Murud-Janjira (About this sound pron. ) is the local name for a fort situated on an island just off the coastal village of Murud, in the Raigad district of Maharashtra, India.[1]

Origins of the name[edit]

Janjira from outside

The word Janjira is not native to India, and may have originated after the Arabic word Jazeera, which means an island. Murud was once known in Marathi as Habsan ("of Habshi" or Abyssinian). The name of the fort is a concatenation of the Konkani and Arabic words for Island, "morod" and "jazeera". The word "morod" is peculiar to Konkani and is absent in Marathi.[2]

Major features[edit]

Fort Murud-Janjira paintings from the 17th century in the style of Mughal painting
Kalak Bangadi, 3rd Largest Cannon in India At Janjira Fort, weighing over 22 Tons

Murud-Janjira Fort is situated on an oval-shaped rock off the Arabian Sea coast near the port town of Murud, 165 km (103 mi) south of Mumbai. Janjira is considered one of the strongest marine forts in India. The fort is approached by sailboats from Rajapuri jetty.

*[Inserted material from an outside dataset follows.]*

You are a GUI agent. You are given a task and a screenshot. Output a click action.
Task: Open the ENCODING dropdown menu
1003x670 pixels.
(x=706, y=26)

Murud Janjira Fort View from ferry point in Rajapuri

The main gate of the fort faces Rajapuri on the shore and can be seen only when one is about 40 feet (12 m) away from it. It has a small postern gate towards the open sea for escape.

The fort has 26 rounded bastions, still intact. There are many cannons of native and European make rusting on the bastions. Now in ruins, the fort in its heyday was a full-fledged living fort with all the necessary facilities, e.g., palaces, quarters for officers, mosque, two small 60-foot-deep (18 m) natural fresh water lakes, etc.[3] On the outer wall flanking the main gate, there is a sculpture depicting a tiger-like beast clasping elephants in its claws.

The sculpture on the main gate

The palace of the Nawabs of Janjira at Murud is still in good shape.[citation needed]

A special attraction of this fort are 3 gigantic cannons named Kalalbangdi, Chavri and Landa Kasam. These cannons were said to be feared for their shooting range.[4] Another gate to the west is sea-facing, called 'Darya Darwaza'.

There is also another fortress, named Ghosalgad, which is located on top of the hill around 32 km (20 mi) east of Murud-Janjira, that was used as outpost for the rulers of Janjira.[5]

History[edit]

Inside the fort
Main article: Janjira State

The Fort of Janjira on the sea is the only one of its kind. Janjira Jal-Durg (Sea Fort) was constructed by Malik Ambar, an Abssynian minister in the service of the Sultan of Ahmednagar, who belonged to the famous Nizamshahi dynasty. The fort, built at the end of the 17th Century, is almost entirely intact even today, despite the ravages of wind and tide, a testimony to the marvels of ancient engineering.

During its peak of glory the island fort boasted of having 572 cannons[6]

According to all accounts, the sea fort of Janjira could not be conquered by any of the kings ruling the neighboring territories. Surprisingly, not even Shivaji could acquire it despite 13 expeditions to conquer the fort. His son, Sambhaji, tried a unique approach to capture the fort: digging an underwater tunnel to enter. But he too failed in his attempt. Not to be deterred, Sambhaji constructed another fort just across the bay, called Kasa. Most of the earth that was dug up to build the tunnel was used in the making of this second fort, which was to be the base for future attacks on the sea fort of Janjira. This fort took 22 years to build and is constructed on 22 acres of land.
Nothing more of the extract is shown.